Why are there so many fun things to do - that will all become a burden if I don't take time enough to rest?

2008/08/06




+ Yesterday morning I had an early breakfast date with Stina, a dear friend of mine that I first met in high school when I dated one of her best friends. :) She lives in Växjö now and we don't get to meet too often, so it was fabulous seeing her.

+ The boyfriend left yesterday morning. Not coming back until on Sunday. It's difficult being here, in this apartment that is not a home to me yet, without him. I'm feeling a little bit lost. I'm fine, but you know, it's just ... better with him.



+ Oh my gosh, I bought myself a new toy. I've been wanting one for months and I finally decided I want it bad enough :) It's a Canon Pixma iP4500 and just look what it can do! It makes me happy for real. The past few days I've been saying "oh, I'm tired, I have to print a photo or two". It works quite well as a treat. It just makes me childishly happy to watch as it prints my photos ... I know it's silly ... But it's fun! :)

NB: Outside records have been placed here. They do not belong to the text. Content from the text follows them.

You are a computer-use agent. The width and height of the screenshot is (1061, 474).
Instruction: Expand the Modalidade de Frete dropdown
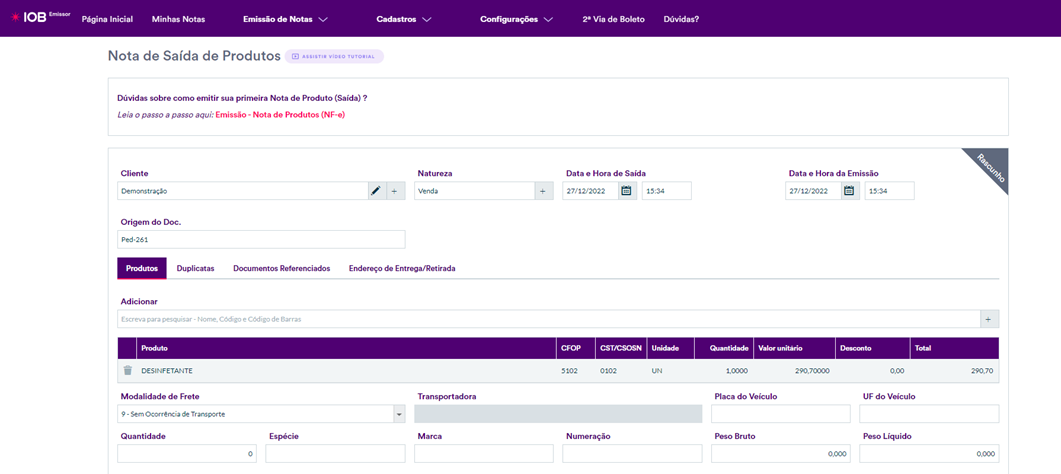(399, 414)
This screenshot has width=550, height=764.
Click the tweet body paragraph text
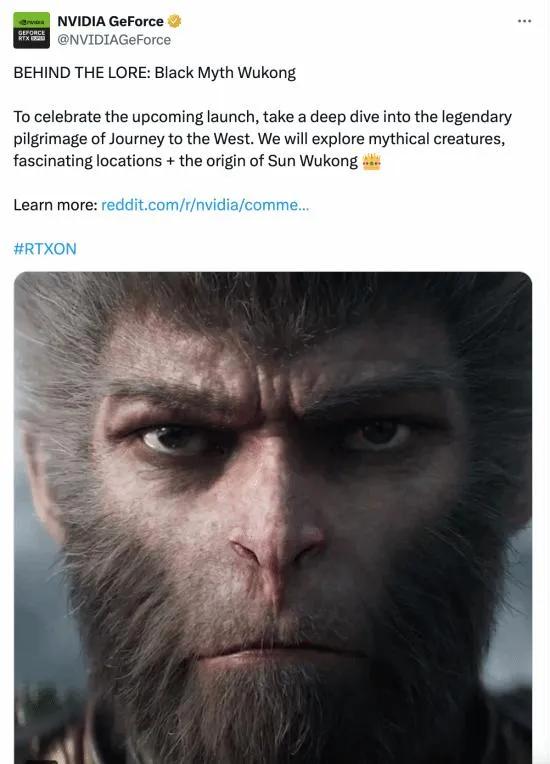pos(263,139)
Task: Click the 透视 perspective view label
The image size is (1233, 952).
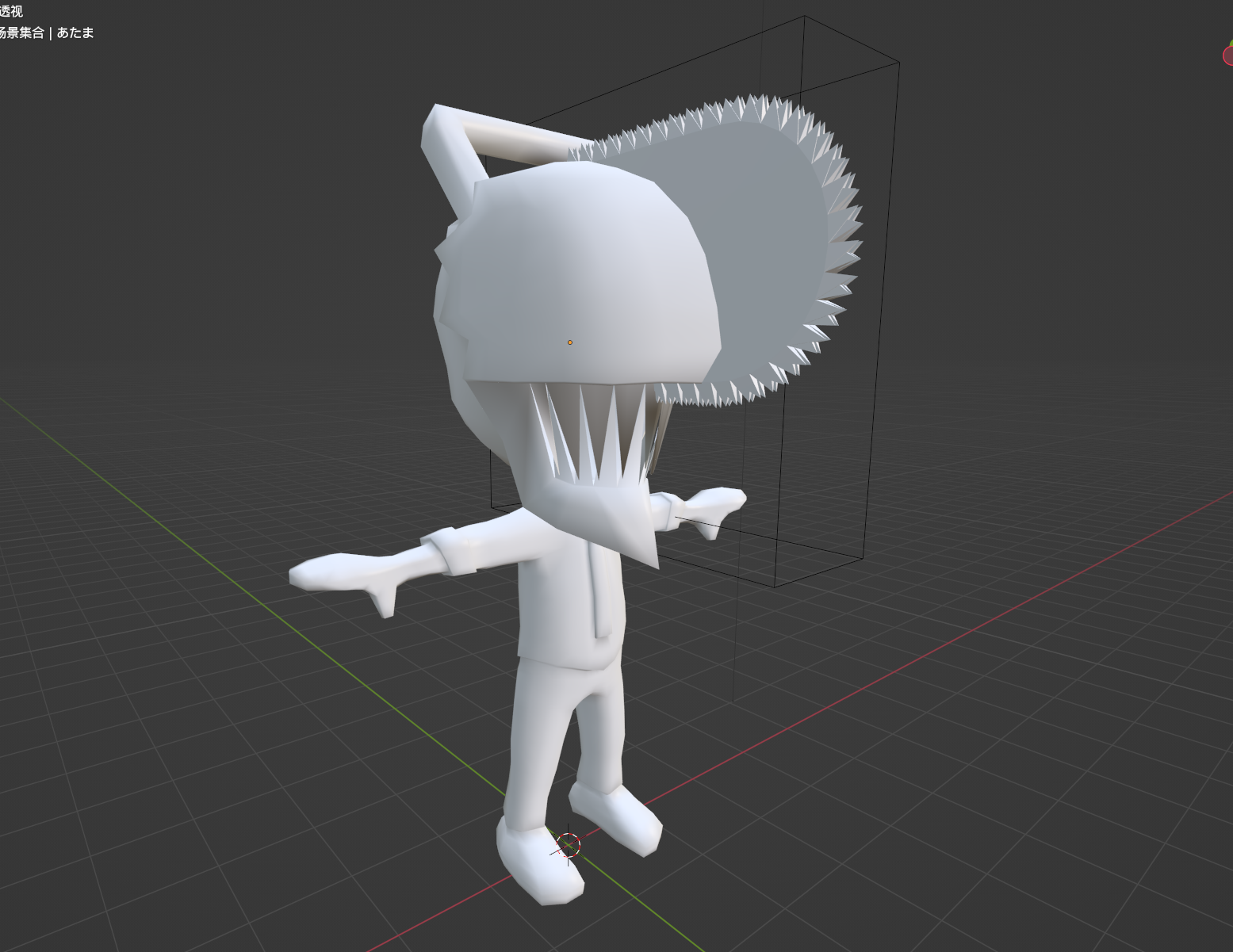Action: pos(11,12)
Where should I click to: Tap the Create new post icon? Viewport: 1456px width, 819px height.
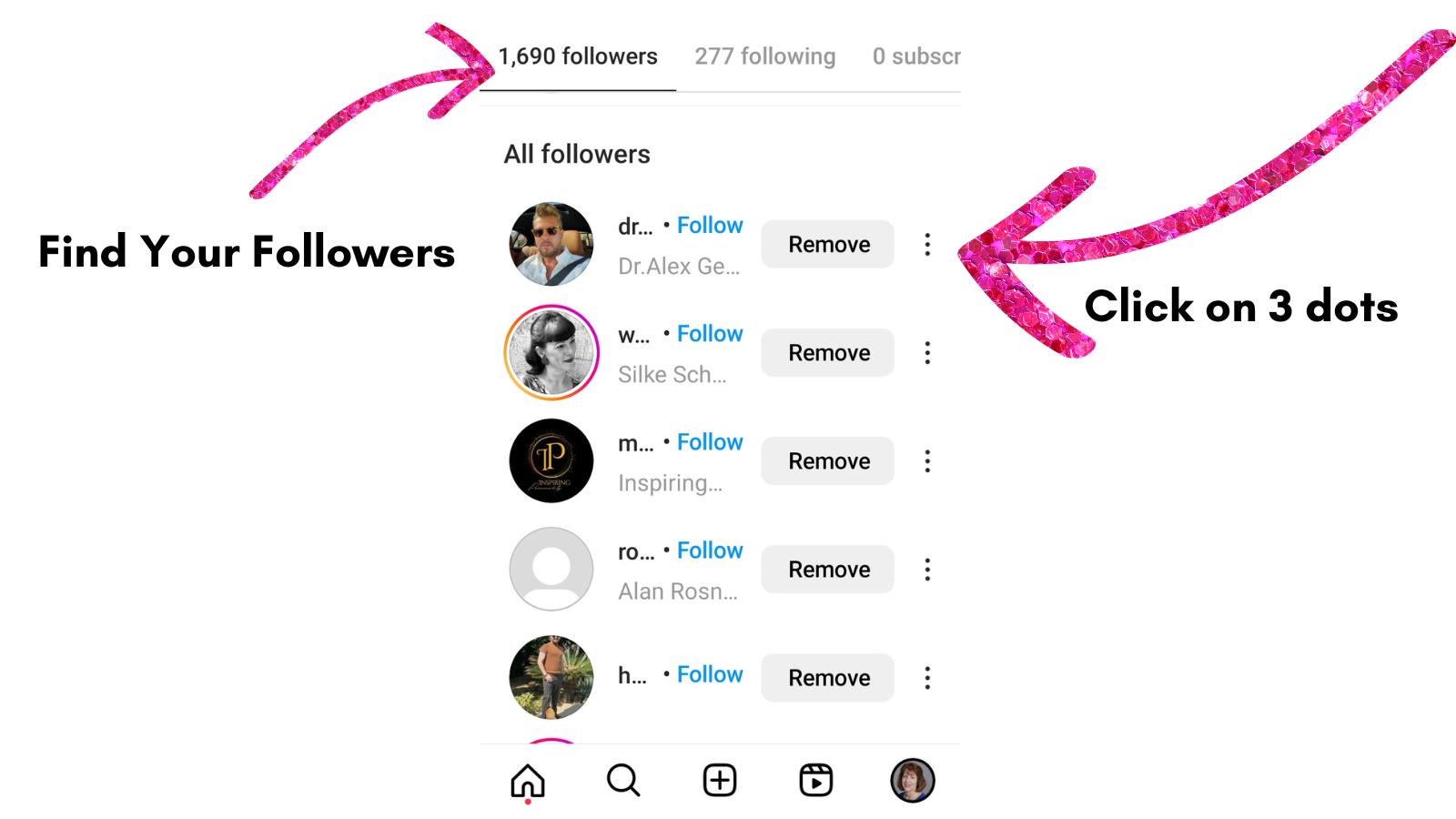click(x=720, y=781)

+ Been into making collages with song lyrics on again, like I used to before. Before in that sentence would refer to high school, when I would spend late nights making mixtapes and drawing/ collaging the booklets. It's a great way of remembering what songs I really listened to. For some collages I just put my iPod on shuffle and use the first songs that came up (the one above quotes Kristofer Åström and Air), but I think I'm going to make a journal entry soon about some recent favs.

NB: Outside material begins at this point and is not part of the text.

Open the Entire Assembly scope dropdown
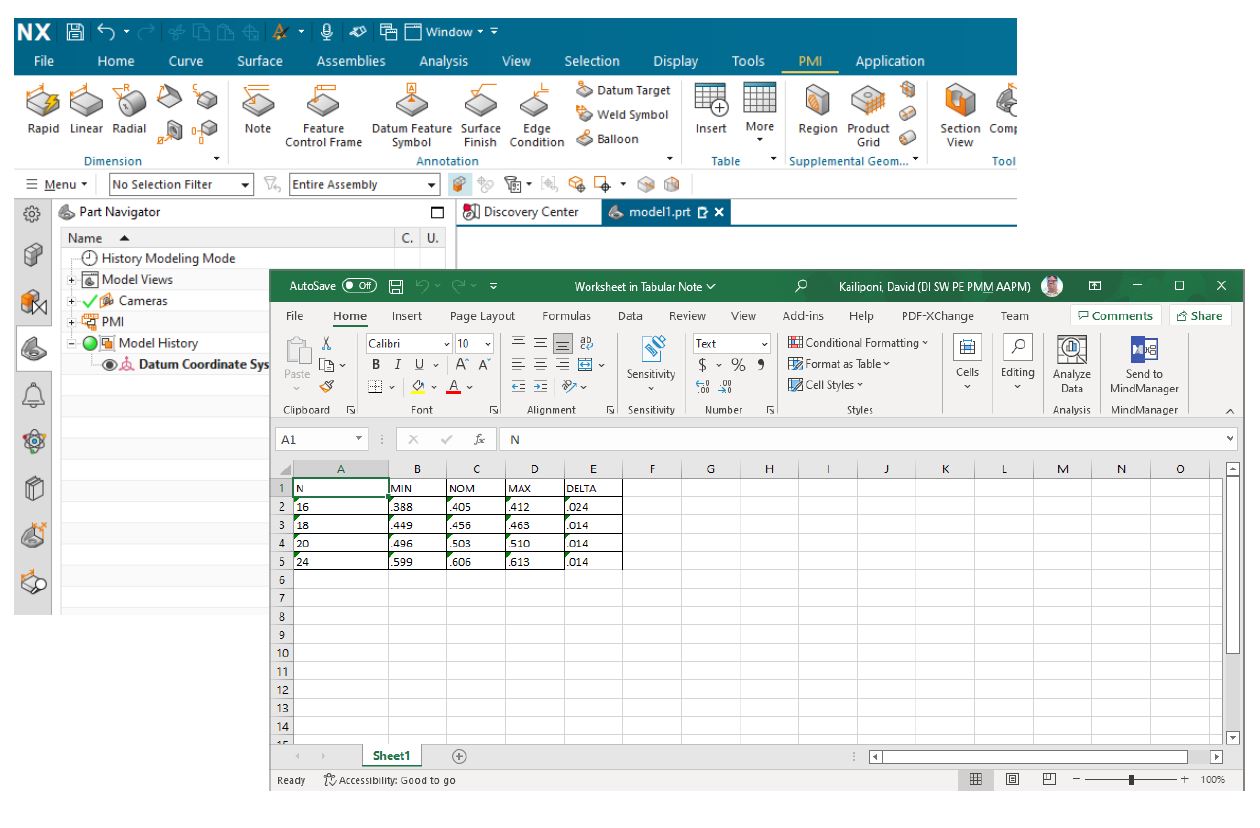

+ I saw P.S. I Love You last night and cried almost the whole way through. It felt wonderful. It happens (though rarely) that I cry when I watch movies, but only at sad endings or if they play very powerful music. During this one I cried more than I didn't and that's saying something - that it's a brilliant movie for when you need to cry a little. Recommended.

+ I'm not going to say anything about the Appalachian Spring concert except that I loved it. And I don't mean that in the American "I throw this word around when talking about anything I like a little" way, but in the Swedish way. Just so there are no misunderstandings.